◆ WORK REQUIRED: Each record below needs to be retyped exactly.

# # # # #

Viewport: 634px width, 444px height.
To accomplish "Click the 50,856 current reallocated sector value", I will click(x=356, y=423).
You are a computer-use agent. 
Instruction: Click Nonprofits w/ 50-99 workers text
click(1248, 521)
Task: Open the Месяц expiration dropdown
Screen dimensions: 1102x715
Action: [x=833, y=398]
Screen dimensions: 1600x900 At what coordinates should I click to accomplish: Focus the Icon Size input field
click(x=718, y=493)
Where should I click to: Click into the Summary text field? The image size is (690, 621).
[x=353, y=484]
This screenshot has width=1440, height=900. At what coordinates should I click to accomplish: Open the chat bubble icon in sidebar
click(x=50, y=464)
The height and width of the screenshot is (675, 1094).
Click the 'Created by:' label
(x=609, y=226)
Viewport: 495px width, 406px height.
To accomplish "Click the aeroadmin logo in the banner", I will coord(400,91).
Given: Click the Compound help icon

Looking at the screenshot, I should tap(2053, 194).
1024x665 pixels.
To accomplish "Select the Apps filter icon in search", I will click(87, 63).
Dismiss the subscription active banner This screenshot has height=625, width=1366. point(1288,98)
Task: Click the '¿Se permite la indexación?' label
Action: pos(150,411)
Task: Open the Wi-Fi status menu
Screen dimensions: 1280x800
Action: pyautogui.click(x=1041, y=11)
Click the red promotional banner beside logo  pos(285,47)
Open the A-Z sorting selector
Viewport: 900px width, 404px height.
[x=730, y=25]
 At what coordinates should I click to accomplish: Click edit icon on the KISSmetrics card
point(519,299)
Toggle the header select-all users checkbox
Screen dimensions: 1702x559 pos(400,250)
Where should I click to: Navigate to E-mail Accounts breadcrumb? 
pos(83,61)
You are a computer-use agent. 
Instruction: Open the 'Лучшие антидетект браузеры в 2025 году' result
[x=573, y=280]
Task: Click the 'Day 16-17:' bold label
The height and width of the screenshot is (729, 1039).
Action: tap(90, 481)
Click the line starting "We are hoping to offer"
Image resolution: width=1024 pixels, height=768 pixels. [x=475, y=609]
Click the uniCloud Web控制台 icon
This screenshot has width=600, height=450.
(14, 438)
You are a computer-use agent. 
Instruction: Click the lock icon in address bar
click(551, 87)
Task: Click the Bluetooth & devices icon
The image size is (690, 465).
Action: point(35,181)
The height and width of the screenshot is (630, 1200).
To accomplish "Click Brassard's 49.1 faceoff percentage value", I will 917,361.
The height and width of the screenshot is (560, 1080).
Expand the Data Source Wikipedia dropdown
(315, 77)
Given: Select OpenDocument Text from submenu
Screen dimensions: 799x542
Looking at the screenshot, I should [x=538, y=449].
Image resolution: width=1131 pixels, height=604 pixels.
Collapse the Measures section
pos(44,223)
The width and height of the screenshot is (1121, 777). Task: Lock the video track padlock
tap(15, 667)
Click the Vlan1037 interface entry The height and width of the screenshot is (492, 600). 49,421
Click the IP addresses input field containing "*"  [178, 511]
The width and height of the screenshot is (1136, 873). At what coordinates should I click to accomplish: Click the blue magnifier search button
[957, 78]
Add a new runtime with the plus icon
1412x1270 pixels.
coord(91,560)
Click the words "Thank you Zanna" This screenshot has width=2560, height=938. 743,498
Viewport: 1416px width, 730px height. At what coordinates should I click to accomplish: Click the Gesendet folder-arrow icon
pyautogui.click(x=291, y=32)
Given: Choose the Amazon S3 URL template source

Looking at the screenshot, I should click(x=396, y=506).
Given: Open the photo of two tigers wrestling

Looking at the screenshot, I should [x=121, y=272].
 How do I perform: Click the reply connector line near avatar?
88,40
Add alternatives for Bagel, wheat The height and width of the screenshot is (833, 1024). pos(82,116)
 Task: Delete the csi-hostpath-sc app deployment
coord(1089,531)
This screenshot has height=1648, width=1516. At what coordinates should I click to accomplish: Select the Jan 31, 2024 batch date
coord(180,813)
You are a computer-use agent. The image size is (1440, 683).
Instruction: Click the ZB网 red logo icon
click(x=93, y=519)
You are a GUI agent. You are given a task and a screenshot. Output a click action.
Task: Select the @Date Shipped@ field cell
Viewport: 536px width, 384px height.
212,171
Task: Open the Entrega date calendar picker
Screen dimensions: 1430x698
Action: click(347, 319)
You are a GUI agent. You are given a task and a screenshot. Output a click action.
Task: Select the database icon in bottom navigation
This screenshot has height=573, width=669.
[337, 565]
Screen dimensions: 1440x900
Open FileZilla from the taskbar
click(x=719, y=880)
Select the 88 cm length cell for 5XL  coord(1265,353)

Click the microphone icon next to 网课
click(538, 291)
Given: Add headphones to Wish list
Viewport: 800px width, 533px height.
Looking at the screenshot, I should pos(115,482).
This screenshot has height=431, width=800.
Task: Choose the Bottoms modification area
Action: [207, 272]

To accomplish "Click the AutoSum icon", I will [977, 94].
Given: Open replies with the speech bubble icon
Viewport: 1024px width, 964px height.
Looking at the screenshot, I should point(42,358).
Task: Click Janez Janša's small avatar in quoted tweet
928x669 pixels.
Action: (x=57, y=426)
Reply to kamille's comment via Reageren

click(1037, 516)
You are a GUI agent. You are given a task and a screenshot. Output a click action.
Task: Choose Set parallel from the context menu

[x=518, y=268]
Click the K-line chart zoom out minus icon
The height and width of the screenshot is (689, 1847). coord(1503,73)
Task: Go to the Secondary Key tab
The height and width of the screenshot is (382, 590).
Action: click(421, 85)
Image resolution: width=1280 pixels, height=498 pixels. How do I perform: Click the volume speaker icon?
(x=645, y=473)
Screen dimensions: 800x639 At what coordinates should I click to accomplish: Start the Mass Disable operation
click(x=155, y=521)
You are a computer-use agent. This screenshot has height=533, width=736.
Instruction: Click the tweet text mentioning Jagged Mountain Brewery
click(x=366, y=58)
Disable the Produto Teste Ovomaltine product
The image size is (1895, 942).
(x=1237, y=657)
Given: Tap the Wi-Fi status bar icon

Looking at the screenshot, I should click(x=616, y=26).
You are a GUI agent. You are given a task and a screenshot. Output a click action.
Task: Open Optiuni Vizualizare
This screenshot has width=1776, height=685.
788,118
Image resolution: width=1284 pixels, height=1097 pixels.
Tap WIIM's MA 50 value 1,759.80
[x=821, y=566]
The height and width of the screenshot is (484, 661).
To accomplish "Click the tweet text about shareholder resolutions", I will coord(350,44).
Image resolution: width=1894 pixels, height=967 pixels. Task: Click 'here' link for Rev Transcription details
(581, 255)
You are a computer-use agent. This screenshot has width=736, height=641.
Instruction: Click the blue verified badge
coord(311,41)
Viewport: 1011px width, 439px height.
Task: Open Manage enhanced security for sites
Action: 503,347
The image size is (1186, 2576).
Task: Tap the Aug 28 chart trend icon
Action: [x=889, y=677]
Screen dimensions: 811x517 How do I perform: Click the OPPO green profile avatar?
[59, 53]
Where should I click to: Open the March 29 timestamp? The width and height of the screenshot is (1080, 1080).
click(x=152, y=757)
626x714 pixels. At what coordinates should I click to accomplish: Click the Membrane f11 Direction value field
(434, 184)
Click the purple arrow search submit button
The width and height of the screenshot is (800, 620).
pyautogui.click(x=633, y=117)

# # # # #

◆ REPLY TO THE EXERCISE:
Viewport: 634px width, 444px height.
To accomplish "Click the 50,856 current reallocated sector value", I will click(x=356, y=423).
You are a computer-use agent. 
Instruction: Click Nonprofits w/ 50-99 workers text
click(1248, 521)
Task: Open the Месяц expiration dropdown
Screen dimensions: 1102x715
Action: [x=833, y=398]
Screen dimensions: 1600x900 At what coordinates should I click to accomplish: Focus the Icon Size input field
click(x=718, y=493)
Where should I click to: Click into the Summary text field? The image size is (690, 621).
[x=353, y=484]
This screenshot has width=1440, height=900. At what coordinates should I click to accomplish: Open the chat bubble icon in sidebar
click(x=50, y=464)
The height and width of the screenshot is (675, 1094).
Click the 'Created by:' label
(x=609, y=226)
Viewport: 495px width, 406px height.
To accomplish "Click the aeroadmin logo in the banner", I will coord(400,91).
Given: Click the Compound help icon

Looking at the screenshot, I should tap(2053, 194).
1024x665 pixels.
To accomplish "Select the Apps filter icon in search", I will click(87, 63).
Dismiss the subscription active banner This screenshot has height=625, width=1366. point(1288,98)
Task: Click the '¿Se permite la indexación?' label
Action: pos(150,411)
Task: Open the Wi-Fi status menu
Screen dimensions: 1280x800
Action: pyautogui.click(x=1041, y=11)
Click the red promotional banner beside logo  pos(285,47)
Open the A-Z sorting selector
Viewport: 900px width, 404px height.
[x=730, y=25]
 At what coordinates should I click to accomplish: Click edit icon on the KISSmetrics card
point(519,299)
Toggle the header select-all users checkbox
Screen dimensions: 1702x559 pos(400,250)
Where should I click to: Navigate to E-mail Accounts breadcrumb? 
pos(83,61)
You are a computer-use agent. 
Instruction: Open the 'Лучшие антидетект браузеры в 2025 году' result
[x=573, y=280]
Task: Click the 'Day 16-17:' bold label
The height and width of the screenshot is (729, 1039).
Action: tap(90, 481)
Click the line starting "We are hoping to offer"
Image resolution: width=1024 pixels, height=768 pixels. [x=475, y=609]
Click the uniCloud Web控制台 icon
This screenshot has width=600, height=450.
(14, 438)
You are a computer-use agent. 
Instruction: Click the lock icon in address bar
click(551, 87)
Task: Click the Bluetooth & devices icon
The image size is (690, 465).
Action: point(35,181)
The height and width of the screenshot is (630, 1200).
To accomplish "Click Brassard's 49.1 faceoff percentage value", I will 917,361.
The height and width of the screenshot is (560, 1080).
Expand the Data Source Wikipedia dropdown
(315, 77)
Given: Select OpenDocument Text from submenu
Screen dimensions: 799x542
Looking at the screenshot, I should [x=538, y=449].
Image resolution: width=1131 pixels, height=604 pixels.
Collapse the Measures section
pos(44,223)
The width and height of the screenshot is (1121, 777). Task: Lock the video track padlock
tap(15, 667)
Click the Vlan1037 interface entry The height and width of the screenshot is (492, 600). 49,421
Click the IP addresses input field containing "*"  [178, 511]
The width and height of the screenshot is (1136, 873). At what coordinates should I click to accomplish: Click the blue magnifier search button
[957, 78]
Add a new runtime with the plus icon
1412x1270 pixels.
coord(91,560)
Click the words "Thank you Zanna" This screenshot has width=2560, height=938. 743,498
Viewport: 1416px width, 730px height. At what coordinates should I click to accomplish: Click the Gesendet folder-arrow icon
pyautogui.click(x=291, y=32)
Given: Choose the Amazon S3 URL template source

Looking at the screenshot, I should click(x=396, y=506).
Given: Open the photo of two tigers wrestling

Looking at the screenshot, I should [x=121, y=272].
 How do I perform: Click the reply connector line near avatar?
88,40
Add alternatives for Bagel, wheat The height and width of the screenshot is (833, 1024). pos(82,116)
 Task: Delete the csi-hostpath-sc app deployment
coord(1089,531)
This screenshot has height=1648, width=1516. At what coordinates should I click to accomplish: Select the Jan 31, 2024 batch date
coord(180,813)
You are a computer-use agent. The image size is (1440, 683).
Instruction: Click the ZB网 red logo icon
click(x=93, y=519)
You are a GUI agent. You are given a task and a screenshot. Output a click action.
Task: Select the @Date Shipped@ field cell
Viewport: 536px width, 384px height.
212,171
Task: Open the Entrega date calendar picker
Screen dimensions: 1430x698
Action: click(347, 319)
You are a GUI agent. You are given a task and a screenshot. Output a click action.
Task: Select the database icon in bottom navigation
This screenshot has height=573, width=669.
[337, 565]
Screen dimensions: 1440x900
Open FileZilla from the taskbar
click(x=719, y=880)
Select the 88 cm length cell for 5XL  coord(1265,353)

Click the microphone icon next to 网课
click(538, 291)
Given: Add headphones to Wish list
Viewport: 800px width, 533px height.
Looking at the screenshot, I should pos(115,482).
This screenshot has height=431, width=800.
Task: Choose the Bottoms modification area
Action: [207, 272]

To accomplish "Click the AutoSum icon", I will [977, 94].
Given: Open replies with the speech bubble icon
Viewport: 1024px width, 964px height.
Looking at the screenshot, I should point(42,358).
Task: Click Janez Janša's small avatar in quoted tweet
928x669 pixels.
Action: (x=57, y=426)
Reply to kamille's comment via Reageren

click(1037, 516)
You are a GUI agent. You are given a task and a screenshot. Output a click action.
Task: Choose Set parallel from the context menu

[x=518, y=268]
Click the K-line chart zoom out minus icon
The height and width of the screenshot is (689, 1847). coord(1503,73)
Task: Go to the Secondary Key tab
The height and width of the screenshot is (382, 590).
Action: click(421, 85)
Image resolution: width=1280 pixels, height=498 pixels. How do I perform: Click the volume speaker icon?
(x=645, y=473)
Screen dimensions: 800x639 At what coordinates should I click to accomplish: Start the Mass Disable operation
click(x=155, y=521)
You are a computer-use agent. This screenshot has height=533, width=736.
Instruction: Click the tweet text mentioning Jagged Mountain Brewery
click(x=366, y=58)
Disable the Produto Teste Ovomaltine product
The image size is (1895, 942).
(x=1237, y=657)
Given: Tap the Wi-Fi status bar icon

Looking at the screenshot, I should click(x=616, y=26).
You are a GUI agent. You are given a task and a screenshot. Output a click action.
Task: Open Optiuni Vizualizare
This screenshot has width=1776, height=685.
788,118
Image resolution: width=1284 pixels, height=1097 pixels.
Tap WIIM's MA 50 value 1,759.80
[x=821, y=566]
The height and width of the screenshot is (484, 661).
To accomplish "Click the tweet text about shareholder resolutions", I will coord(350,44).
Image resolution: width=1894 pixels, height=967 pixels. Task: Click 'here' link for Rev Transcription details
(581, 255)
You are a computer-use agent. This screenshot has width=736, height=641.
Instruction: Click the blue verified badge
coord(311,41)
Viewport: 1011px width, 439px height.
Task: Open Manage enhanced security for sites
Action: 503,347
The image size is (1186, 2576).
Task: Tap the Aug 28 chart trend icon
Action: [x=889, y=677]
Screen dimensions: 811x517 How do I perform: Click the OPPO green profile avatar?
[59, 53]
Where should I click to: Open the March 29 timestamp? The width and height of the screenshot is (1080, 1080).
click(x=152, y=757)
626x714 pixels. At what coordinates should I click to accomplish: Click the Membrane f11 Direction value field
(434, 184)
Click the purple arrow search submit button
The width and height of the screenshot is (800, 620).
pyautogui.click(x=633, y=117)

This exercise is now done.